Why Dating App Breaches Are Different
A breach at your bank exposes financial data. A breach at a dating app exposes you.
Stalking
Your photos, interests, and location data let stalkers track you down in the real world. Some apps store location to within meters.[3]
Blackmail
Private conversations, intimate details, compromising photos. All become extortion material once in criminal hands.
Discrimination
Dating preferences reveal sexual orientation, religion, political views. Information that can be used against you by employers, insurers, or governments.
Romance Scams
With your chat history and preferences, scammers can craft convincing approaches. The FTC says romance scams cost victims $1.3 billion in 2023.[4]
The Ashley Madison Precedent
Dating app breaches have killed people.
In July 2015, hackers breached Ashley Madison, exposing 32 million users of the "extramarital affairs" site. The data dump didn't just reveal usernames. It exposed real names, addresses, and sexual preferences.[5]
What followed: extortion emails demanding Bitcoin or public exposure. Marriages destroyed. Multiple suicides reported. A pastor in New Orleans took his own life after his name appeared in the leak.[5]
That was 10 years ago. The data industry learned nothing. Dating apps still collect everything and secure almost nothing.
The Lawsuit
On February 19, 2026, plaintiff Tyra Omirin filed a class action against Bumble Inc. in the U.S. District Court for the Western District of Texas (Case No. 1:26-cv-00398).[1]
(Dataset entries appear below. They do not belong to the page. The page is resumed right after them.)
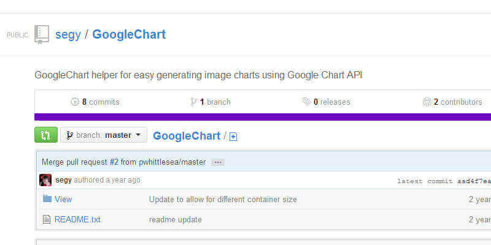Click the contributors people icon

point(427,102)
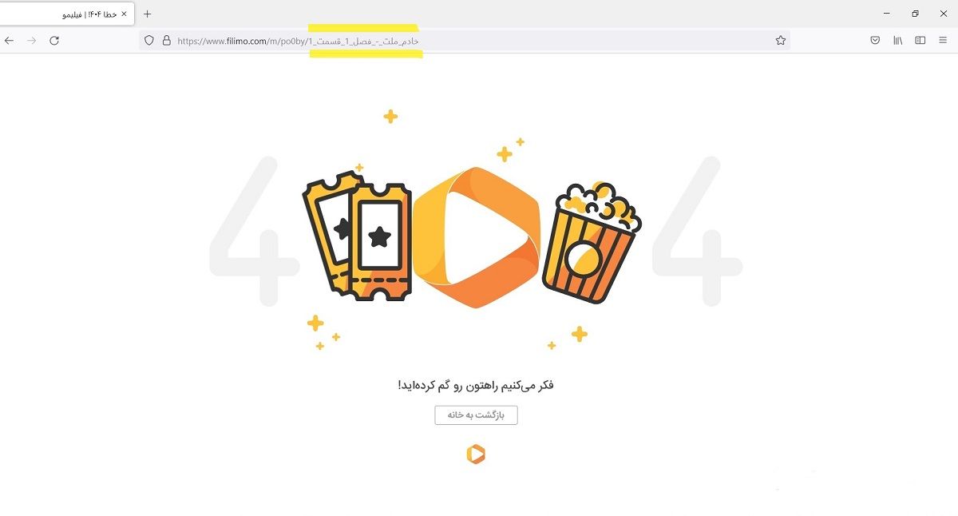Open the Pocket save icon

875,40
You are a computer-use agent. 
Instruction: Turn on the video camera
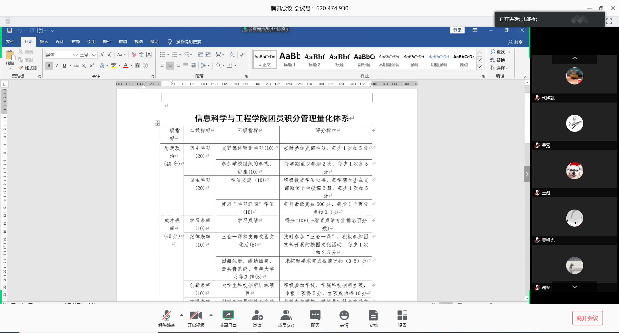tap(196, 315)
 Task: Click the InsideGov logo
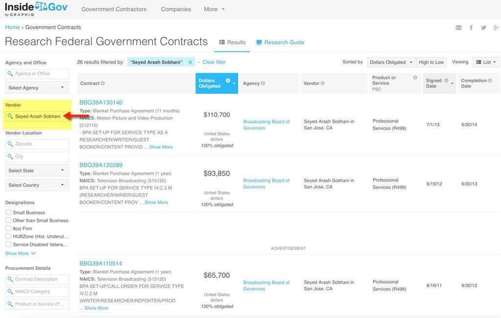pyautogui.click(x=36, y=9)
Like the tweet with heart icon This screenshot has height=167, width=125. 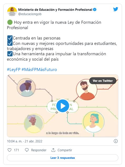pos(9,150)
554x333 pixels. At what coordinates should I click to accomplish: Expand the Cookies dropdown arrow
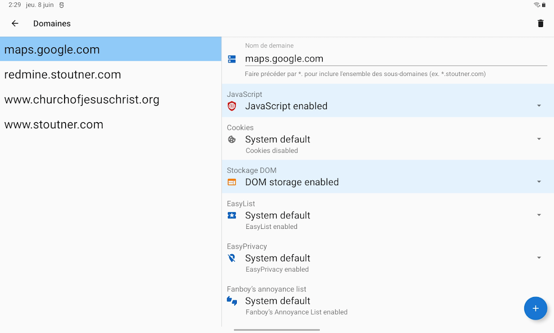click(539, 139)
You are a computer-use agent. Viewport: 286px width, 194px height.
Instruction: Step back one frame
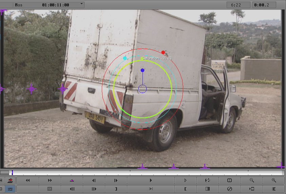click(x=94, y=180)
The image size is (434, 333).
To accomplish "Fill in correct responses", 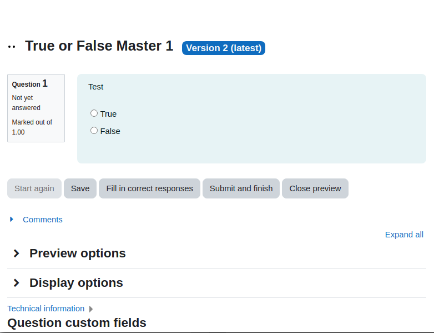I will (149, 188).
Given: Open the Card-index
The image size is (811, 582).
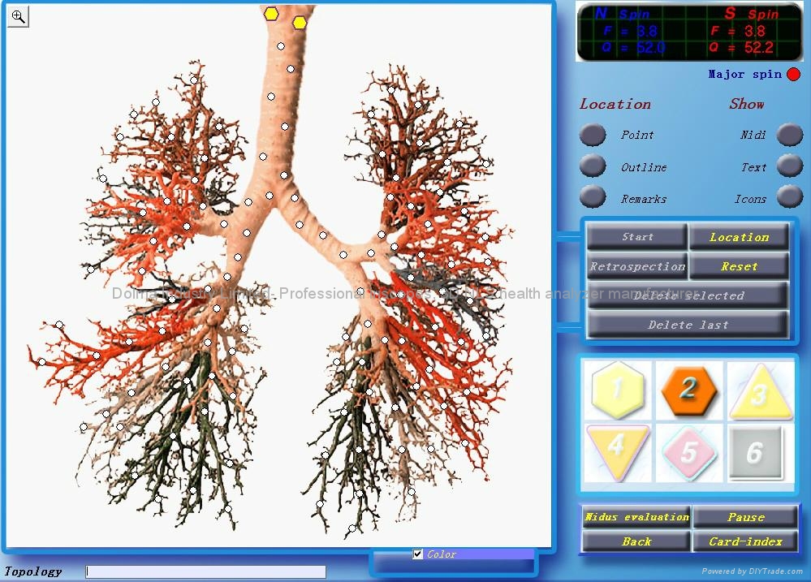Looking at the screenshot, I should coord(745,541).
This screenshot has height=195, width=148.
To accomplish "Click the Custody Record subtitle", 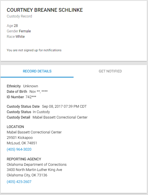I will [19, 16].
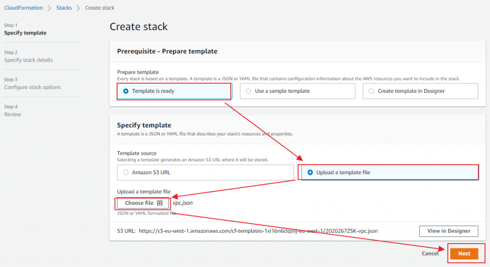490x267 pixels.
Task: Click the upload icon on Choose file
Action: 160,203
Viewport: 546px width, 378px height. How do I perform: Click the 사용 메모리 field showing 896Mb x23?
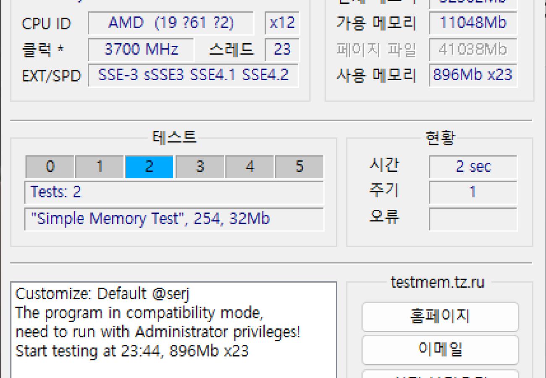pyautogui.click(x=473, y=75)
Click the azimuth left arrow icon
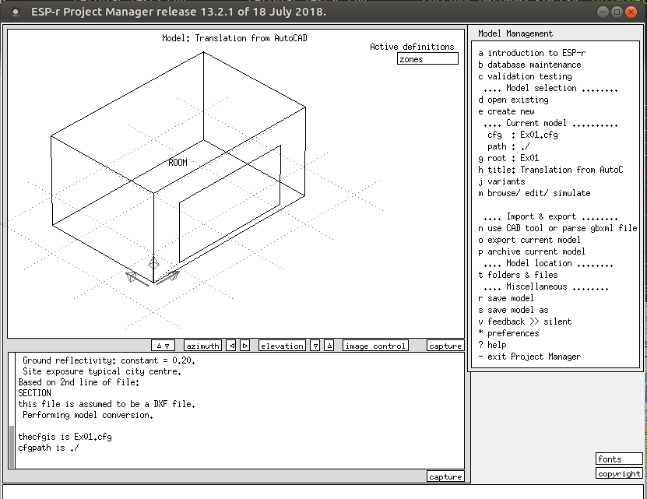Viewport: 647px width, 499px height. pos(231,346)
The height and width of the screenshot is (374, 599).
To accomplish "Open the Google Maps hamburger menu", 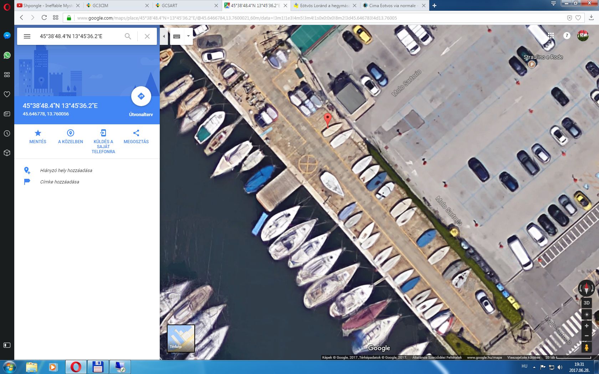I will [27, 36].
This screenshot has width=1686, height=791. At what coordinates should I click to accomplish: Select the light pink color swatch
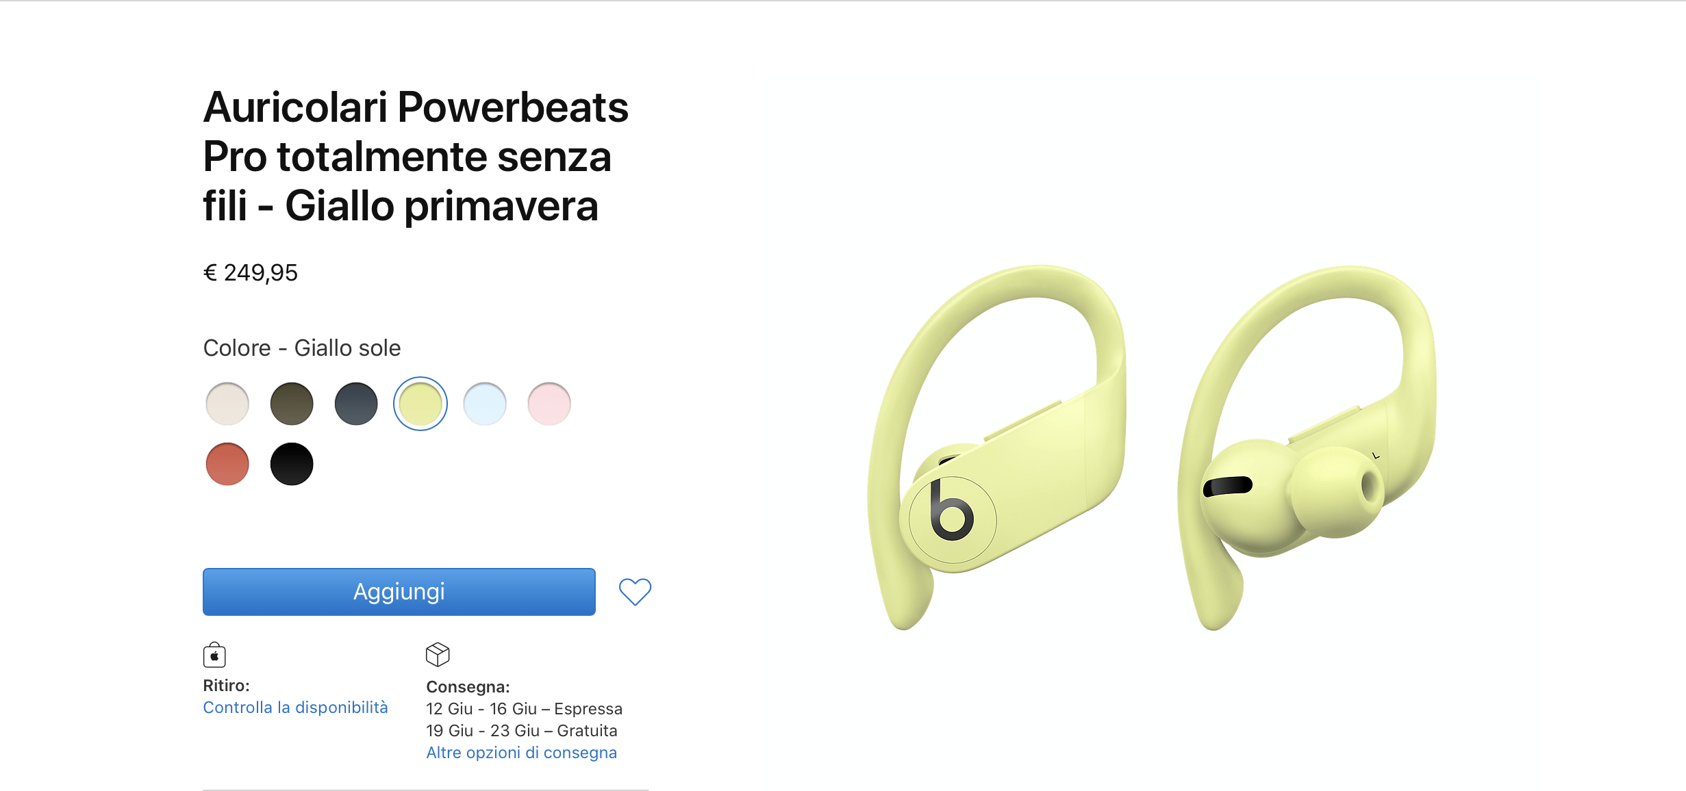[x=549, y=404]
The complaint alleges Bumble:
- Failed to implement adequate cybersecurity measures
- Failed to properly encrypt user data
- Failed to implement timely breach detection
- Failed to provide prompt and accurate breach notification
The lawsuit invokes the Texas Deceptive Trade Practices Act and seeks class-wide damages plus a court order requiring Bumble to overhaul its security and delete affected users' data.[2]
Bumble's Track Record
This isn't Bumble's first privacy scandal.
In 2024, Bumble Inc. paid a £32 million settlement over allegations that the company collected biometric data from profile photos without explicit user consent.[3]
The company has a 70+ million user base. Those users trusted Bumble with their most personal data. That trust was misplaced.
The Pattern
Dating apps keep failing the same security basics:[3]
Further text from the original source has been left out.